About the Section 54 Prohibition under the Competition Act & Merger Procedures
Section 54 of the Act prohibits mergers that have resulted, or may be expected to result, in a substantial lessening of competition in Singapore.
CCS is generally of the view that competition concerns are unlikely to arise in a merger situation unless:
- The merged entity has/will have a market share of 40% or more; or
- The merged entity has/will have a market share of between 20% to 40% and the post-merger combined market share of the three largest firms is 70% or more
Merging entities are not required to notify CCS of their merger but they should conduct a self-assessment to ascertain if a notification to CCS is necessary. If they are concerned that the merger has infringed, or is likely to infringe, the Act, they should notify their merger to CCS. In such cases, CCS will assess the effect of the merger on competition and decide if the merger has resulted, or is likely to result, in substantial lessening of competition in Singapore.
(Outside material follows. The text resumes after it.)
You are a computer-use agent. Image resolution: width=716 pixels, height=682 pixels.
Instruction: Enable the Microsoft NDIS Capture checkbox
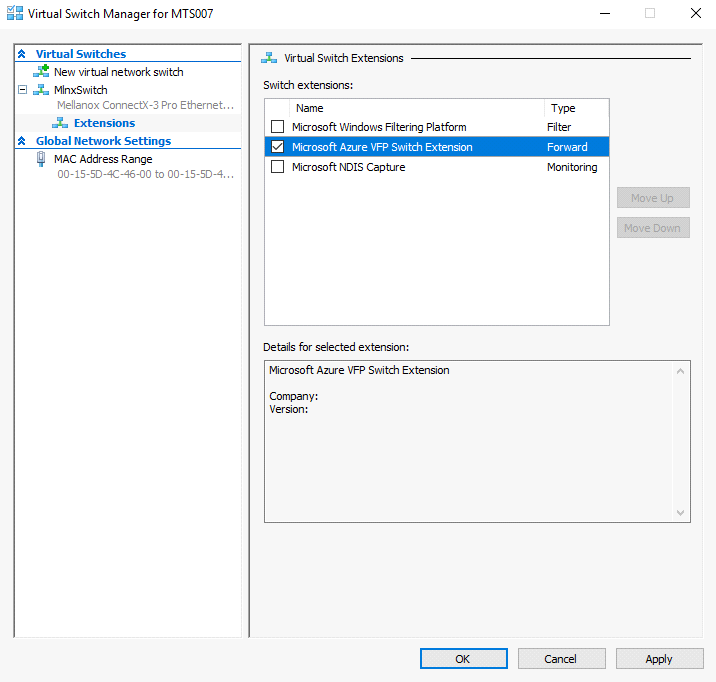[x=278, y=167]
CCS will endeavour to issue a decision within 30 -120 working days, depending on case complexity.
In the event that CCS makes an unfavourable decision, CCS has the power to issue directions to remedy, mitigate or eliminate the adverse effects arising from the merger situation.
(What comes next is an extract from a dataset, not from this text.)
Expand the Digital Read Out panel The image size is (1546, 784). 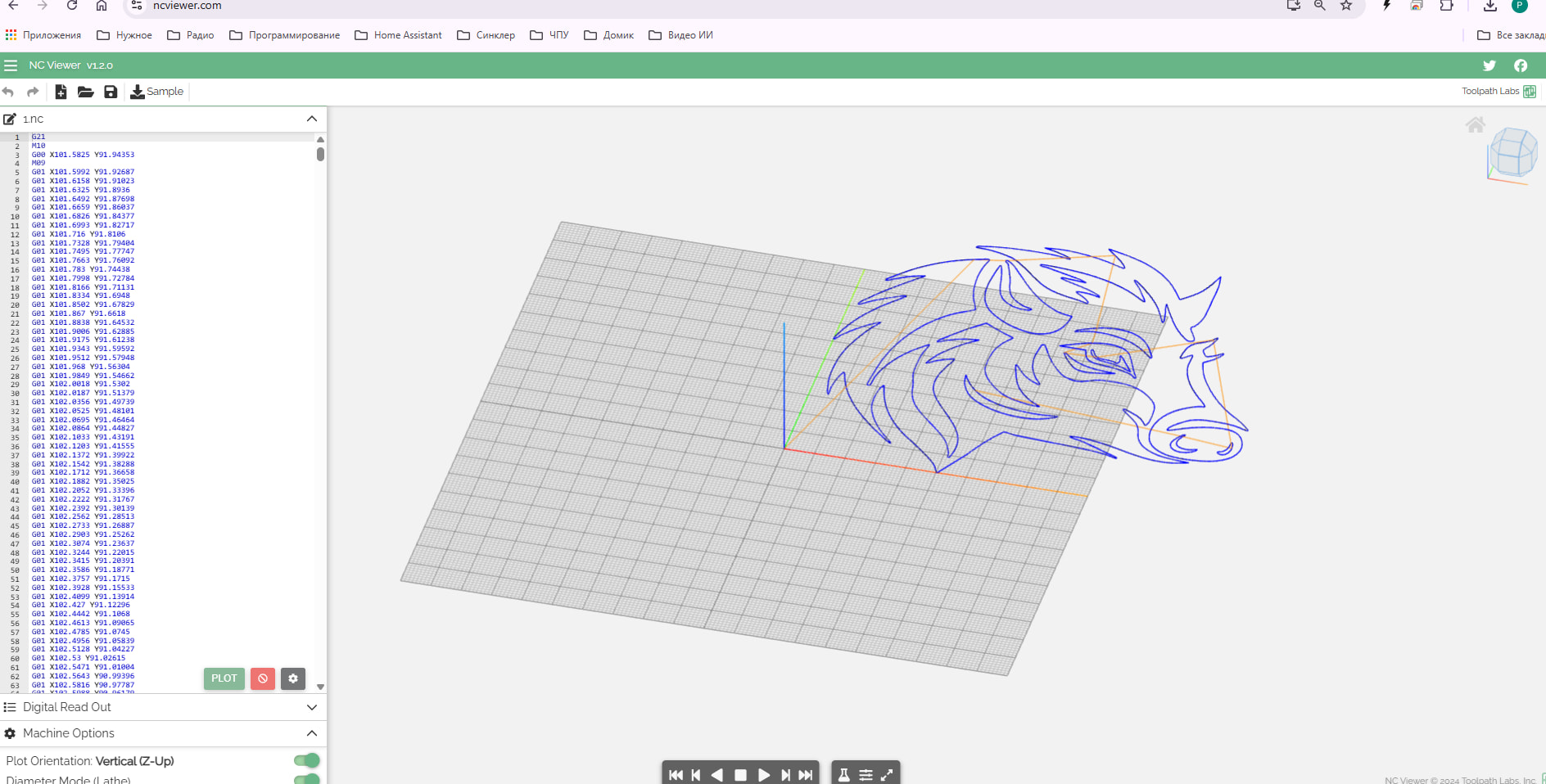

For more information, please visit www.ccs.gov.sg
For media clarification, please contact
Ms. Grace Suen
Assistant Director
Strategic Planning Division
Competition Commission of Singapore
Email: grace_suen@ccs.gov.sg
DID: 6325 8216 / 98358601
[1] The Australian Competition and Consumer Commission (“ACCC”) has completed its informal review and approved the Transaction.
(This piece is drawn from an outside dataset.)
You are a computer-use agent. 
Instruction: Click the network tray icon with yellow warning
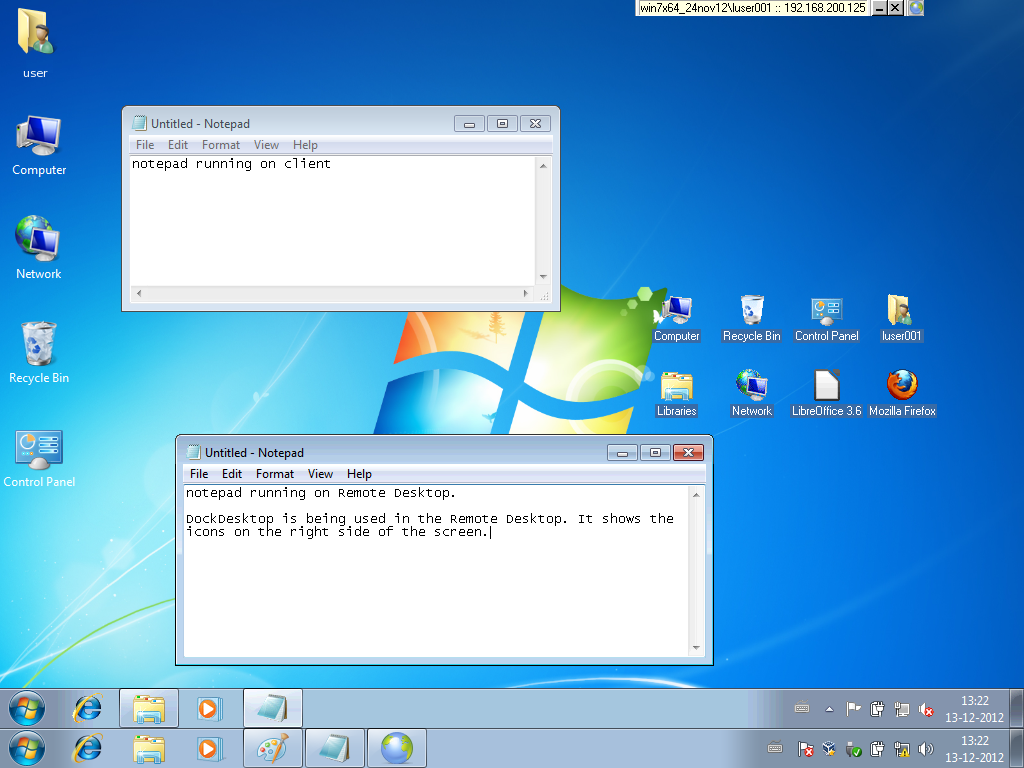(x=901, y=748)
[2] The US Department of Justice (“US DOJ”) had concerns under their legislation which prohibits interlocking directorate. (An interlocking directorate is where one person – or an agent of one person or company – sits on the board of directors of two competitors). The specific legislation is Section 8 of the Clayton Act. This led to a restructuring of the Proposed Transaction to address US DOJ’s concerns. Subsequently, the Parties submitted a revised shareholding structure to CCS on 6 July 2016 and CCS has assessed the Proposed Transaction on the basis of the revised structure.
[3] The UK Competition and Markets Authority (“CMA”) had raised concerns in relation to the provision of brokering services for oil products in the Europe, the Middle East and Africa (“EMEA”). On 21 June 2016, the Parties offered to sell ICAP’s London-based oil trading desks which provided oil broking services to customers in the EMEA, to an up-front purchaser(s). As any decision by CMA on whether to accept undertakings would be limited to oil broking business based out of the London desk for customers in the EMEA region, it is unlikely to have a material impact on CCS’s decision, as CCS considers the impact of the Proposed Transaction on Singapore.